> _Reading text_:
___

More recently the types of analytics being used to increase productivity through the whole process include:
- Content Analytics – extending content analytics back to the information management step and forward to the trial presentation step
- Reviewer Analytics – applying productivity metrics and analysis to the individual reviewer.
- Project and Matter Analytics – the collection of project metrics to answer the many forms of the question “what is the status of my matter?”
- Case Analytics – multiple types of case analytics are now used to help speed attorney understanding and improve legal matter strategy, including:
- Fact Based – using content analytics tools on the most relevant documents to cluster the important documents and extract relevant facts for the case
- Case Law Based – using content analytics tools on the case law and the relevant statutes to understand which cases bear on the matter
- Case Intelligence Based – using the results of previous decisions by the judges in charge of the case and the previous experience of opposing counsel in the case to aid in the crafting of case strategy both for the discovery phase and the trial phase
As cases get increasingly larger (from Gigabytes to Terabytes to Petabytes) and more professionals from different organizations are involved, it gets harder to both track where the case is and to keep testing to ensure that both the letter and the spirit of the FRCP are adhered to. As corporations and law firms mature in their understanding and management of the e-discovery process, the focus shifts through the progression of:
- Did we process everything that we collected?
- Did we collect and preserve everything that we were supposed to from all the custodians we were supposed to?
- How do we make sense of terabytes of responsive material?
- Did we do everything as cost effectively and productively as possible?
Content Analytics
As corporations start to install better systems for information management (Records Management, Enterprise Content Management and/or Archiving) and for the preserve and collect phases, they are now looking for content analytics technologies to further aid with these infrastructure investments. The two questions that corporations are asking are:
- How do we reduce the amount of information that goes into information management and archiving systems in the first place?
- Once information is in these systems how do we improve our process for identifying and preserving the responsive information for any given matter?
For the first question, corporations are looking at rules-based extensions to their compliance and investigatory systems to apply against the flow of information to determine whether a document or email is a record. For the second question, corporations are looking at the same kind of content analytics they use later in the process as a filter when they are bringing information from the archives into a matter based system. The more non-relevant information that is kept from the e-discovery flow the more effective the e-discovery process will be.
Some corporations are moving from a purely exclusionary process of e-discovery to an inclusionary approach. In an exclusionary process, one starts with the corpus of documents and then uses a variety of techniques from deduping and near deduping to keyword search terms to date ranges to cull the set down to the responsive documents. In an inclusionary process, the review team typically starts with a collection of exemplar documents from the highest likelihood custodians and then uses those exemplar documents as comprehensive “document concept search” examples to bring in related documents. Using social network analysis tools, the review team looks for additional custodians who were involved with the matter. Further, these same techniques are utilized to search publicly available information on the Internet and specialized databases for documents that could be relevant to the case.
Types of Content
Client data
Public Data
Opponent data
Third-party data
Reviewer Analytics
As more and more corporations and law firms have moved to a contingent labor force for first-pass review, project managers have realized that there can be a wide discrepancy in the capabilities of individual reviewers. From a cost and productivity standpoint, good project managers want to identify quickly those reviewers who are both highly productive and make high quality decisions. By tracking reviewer productivity, project managers have a better handle on how long it is going to take to finish the review phase of the e-discovery process.

___

> _Set of tasks_:
• A. Please transcribe the e-discovery text between "For the first" and "process will be.", inclusive.
• B. Condense the paragraph of the e-discovery text that opens with "Some corporations are moving" into a short list that keeps its main facts.

> _Dataset section_:
___

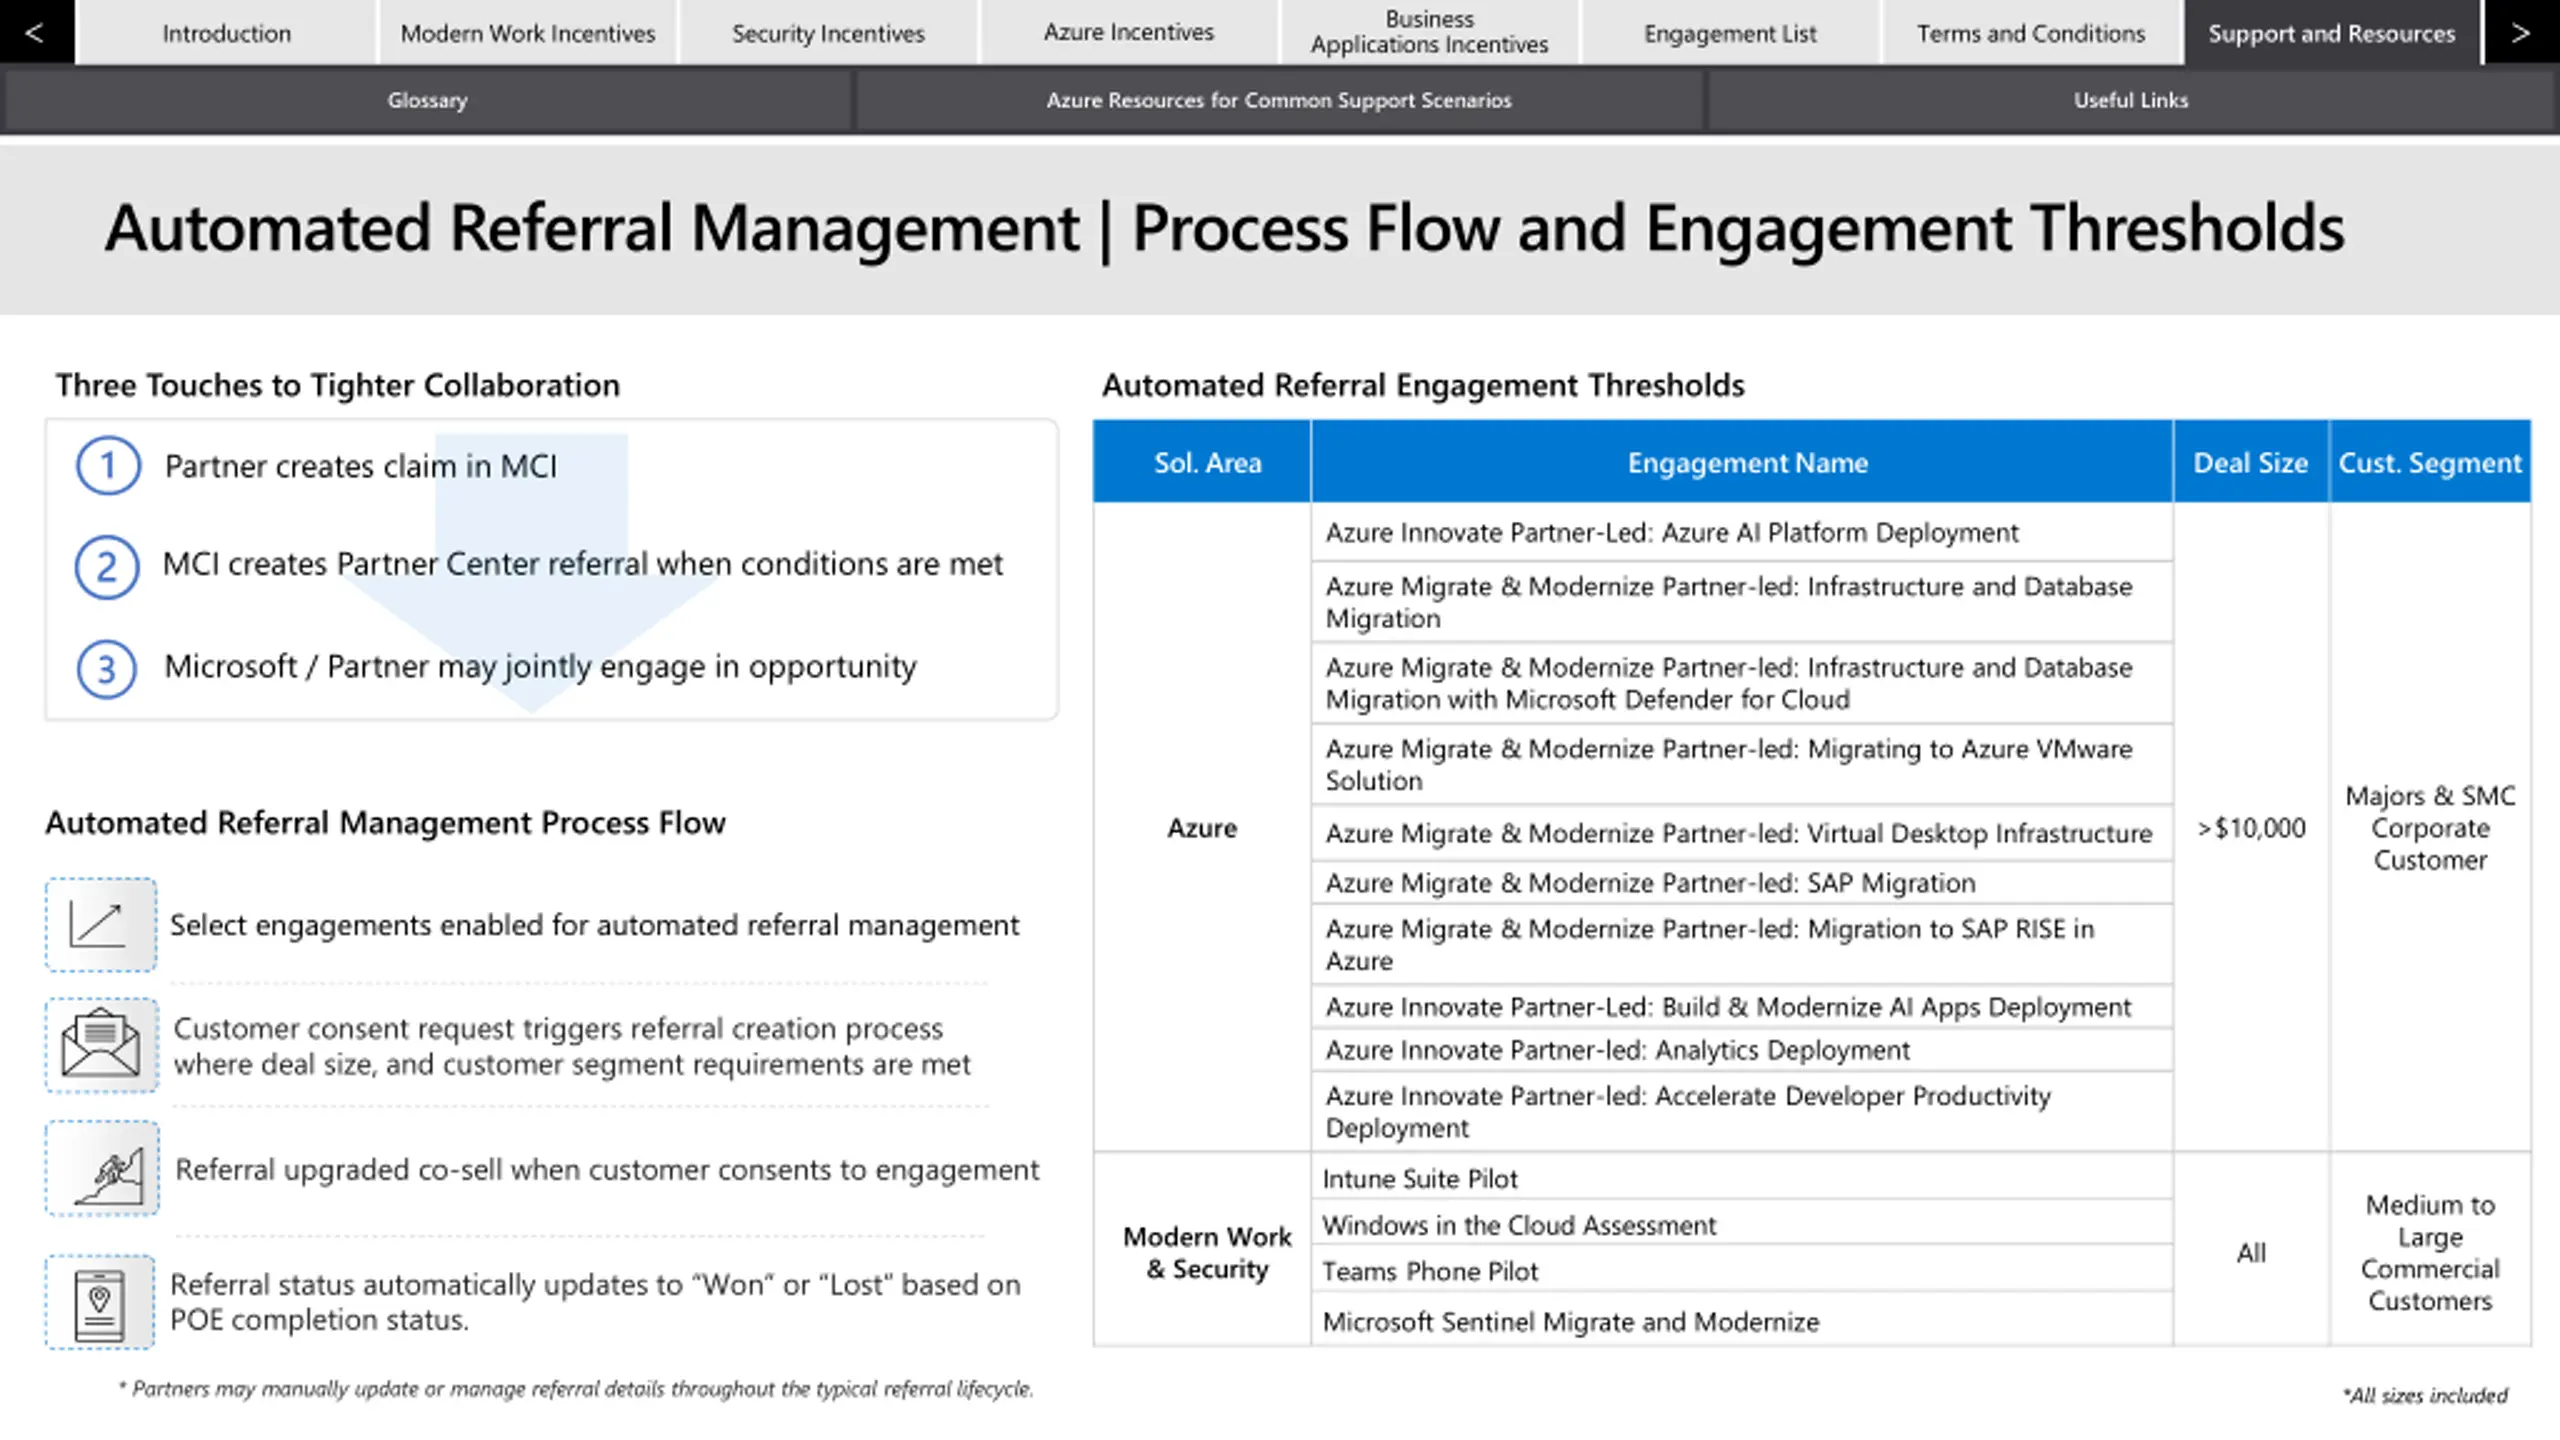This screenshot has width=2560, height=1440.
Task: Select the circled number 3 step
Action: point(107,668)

___

> _In response_:
• A.
For the first question, corporations are looking at rules-based extensions to their compliance and investigatory systems to apply against the flow of information to determine whether a document or email is a record. For the second question, corporations are looking at the same kind of content analytics they use later in the process as a filter when they are bringing information from the archives into a matter based system. The more non-relevant information that is kept from the e-discovery flow the more effective the e-discovery process will be.

• B.
- Some corporations are shifting e-discovery from an exclusionary process to an inclusionary one.
- Exclusionary: start with the full corpus of documents, then cull it down to the responsive ones using techniques such as deduping, near deduping, keyword search terms and date ranges.
- Inclusionary: the review team usually begins with exemplar documents from the highest-likelihood custodians and uses them as "document concept search" examples to bring in related documents.
- Social network analysis tools help the team find additional custodians involved with the matter.
- The same techniques are used to search publicly available Internet information and specialized databases for documents that could be relevant to the case.